_Instructions for the task_. Pull out every line of the items below that contains the string "pixels", treating uppercase and lowercase letters as different.
......
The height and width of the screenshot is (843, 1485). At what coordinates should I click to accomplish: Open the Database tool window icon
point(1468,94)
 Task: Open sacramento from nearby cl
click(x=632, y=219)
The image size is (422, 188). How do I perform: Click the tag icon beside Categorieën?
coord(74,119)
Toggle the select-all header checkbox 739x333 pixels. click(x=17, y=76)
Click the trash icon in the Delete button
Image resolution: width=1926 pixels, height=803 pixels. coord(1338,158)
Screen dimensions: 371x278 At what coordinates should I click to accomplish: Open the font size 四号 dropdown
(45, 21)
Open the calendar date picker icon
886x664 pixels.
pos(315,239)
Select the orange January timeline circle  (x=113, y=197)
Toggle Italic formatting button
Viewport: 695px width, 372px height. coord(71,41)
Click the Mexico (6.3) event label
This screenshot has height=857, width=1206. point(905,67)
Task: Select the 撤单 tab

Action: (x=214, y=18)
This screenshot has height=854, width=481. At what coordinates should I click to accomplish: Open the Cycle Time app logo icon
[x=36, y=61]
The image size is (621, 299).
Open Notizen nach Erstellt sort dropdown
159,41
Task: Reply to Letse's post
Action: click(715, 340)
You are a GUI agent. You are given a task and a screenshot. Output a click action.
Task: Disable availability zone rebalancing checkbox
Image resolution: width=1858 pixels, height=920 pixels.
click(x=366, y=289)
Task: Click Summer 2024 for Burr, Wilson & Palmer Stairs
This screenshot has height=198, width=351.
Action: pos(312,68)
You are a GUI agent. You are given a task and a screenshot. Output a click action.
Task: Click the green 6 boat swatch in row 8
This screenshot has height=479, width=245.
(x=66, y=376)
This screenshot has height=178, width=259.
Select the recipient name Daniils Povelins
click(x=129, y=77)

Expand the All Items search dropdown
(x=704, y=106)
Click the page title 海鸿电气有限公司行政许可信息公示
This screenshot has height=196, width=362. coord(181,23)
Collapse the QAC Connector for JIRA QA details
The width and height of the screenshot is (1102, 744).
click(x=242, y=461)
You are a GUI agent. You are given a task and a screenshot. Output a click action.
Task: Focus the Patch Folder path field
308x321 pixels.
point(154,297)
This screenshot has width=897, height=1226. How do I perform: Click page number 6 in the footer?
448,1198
......
_Solution below_.
Toggle the select-all header checkbox 739x333 pixels. click(x=17, y=76)
Image resolution: width=1926 pixels, height=803 pixels. coord(1338,158)
886x664 pixels.
Image resolution: width=1858 pixels, height=920 pixels.
308x321 pixels.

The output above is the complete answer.